+++ DATA +++

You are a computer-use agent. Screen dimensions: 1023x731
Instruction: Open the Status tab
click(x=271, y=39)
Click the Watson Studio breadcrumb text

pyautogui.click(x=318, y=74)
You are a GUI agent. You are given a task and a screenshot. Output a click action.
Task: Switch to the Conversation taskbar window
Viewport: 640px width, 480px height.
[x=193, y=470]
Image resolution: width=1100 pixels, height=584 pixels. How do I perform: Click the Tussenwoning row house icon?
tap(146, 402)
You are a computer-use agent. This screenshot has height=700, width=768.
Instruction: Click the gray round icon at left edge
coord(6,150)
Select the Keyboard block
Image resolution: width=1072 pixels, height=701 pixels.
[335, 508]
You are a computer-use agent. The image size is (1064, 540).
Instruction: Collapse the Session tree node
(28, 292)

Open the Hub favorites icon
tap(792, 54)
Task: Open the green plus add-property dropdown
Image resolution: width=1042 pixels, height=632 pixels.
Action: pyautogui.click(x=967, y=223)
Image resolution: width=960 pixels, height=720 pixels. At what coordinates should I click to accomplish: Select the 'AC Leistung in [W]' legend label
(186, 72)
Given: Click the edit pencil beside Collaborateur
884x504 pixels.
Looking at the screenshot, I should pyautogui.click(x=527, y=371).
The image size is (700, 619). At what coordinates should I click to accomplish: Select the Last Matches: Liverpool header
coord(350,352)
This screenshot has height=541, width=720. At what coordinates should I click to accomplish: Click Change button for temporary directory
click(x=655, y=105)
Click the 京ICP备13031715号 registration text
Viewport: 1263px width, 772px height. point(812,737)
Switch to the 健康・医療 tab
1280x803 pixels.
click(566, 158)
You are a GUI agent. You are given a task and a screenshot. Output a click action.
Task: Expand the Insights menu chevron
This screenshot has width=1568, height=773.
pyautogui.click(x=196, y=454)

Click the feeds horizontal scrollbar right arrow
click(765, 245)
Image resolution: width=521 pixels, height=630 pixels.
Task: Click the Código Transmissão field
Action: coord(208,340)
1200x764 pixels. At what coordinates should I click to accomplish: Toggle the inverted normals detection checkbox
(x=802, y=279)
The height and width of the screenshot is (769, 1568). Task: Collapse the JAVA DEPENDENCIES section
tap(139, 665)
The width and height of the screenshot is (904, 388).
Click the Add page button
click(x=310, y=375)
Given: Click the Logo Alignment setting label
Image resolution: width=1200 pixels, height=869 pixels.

+++

### WHAT IS EXPECTED
Look through the entries above and find each line where the word "agent" occurs; copy those lines.

### RESPONSE BOX
You are a computer-use agent. Screen dimensions: 1023x731
You are a GUI agent. You are given a task and a screenshot. Output a click action.
You are a computer-use agent. This screenshot has height=700, width=768.
You are a computer-use agent. The image size is (1064, 540).
You are a GUI agent. You are given a task and a screenshot. Output a click action.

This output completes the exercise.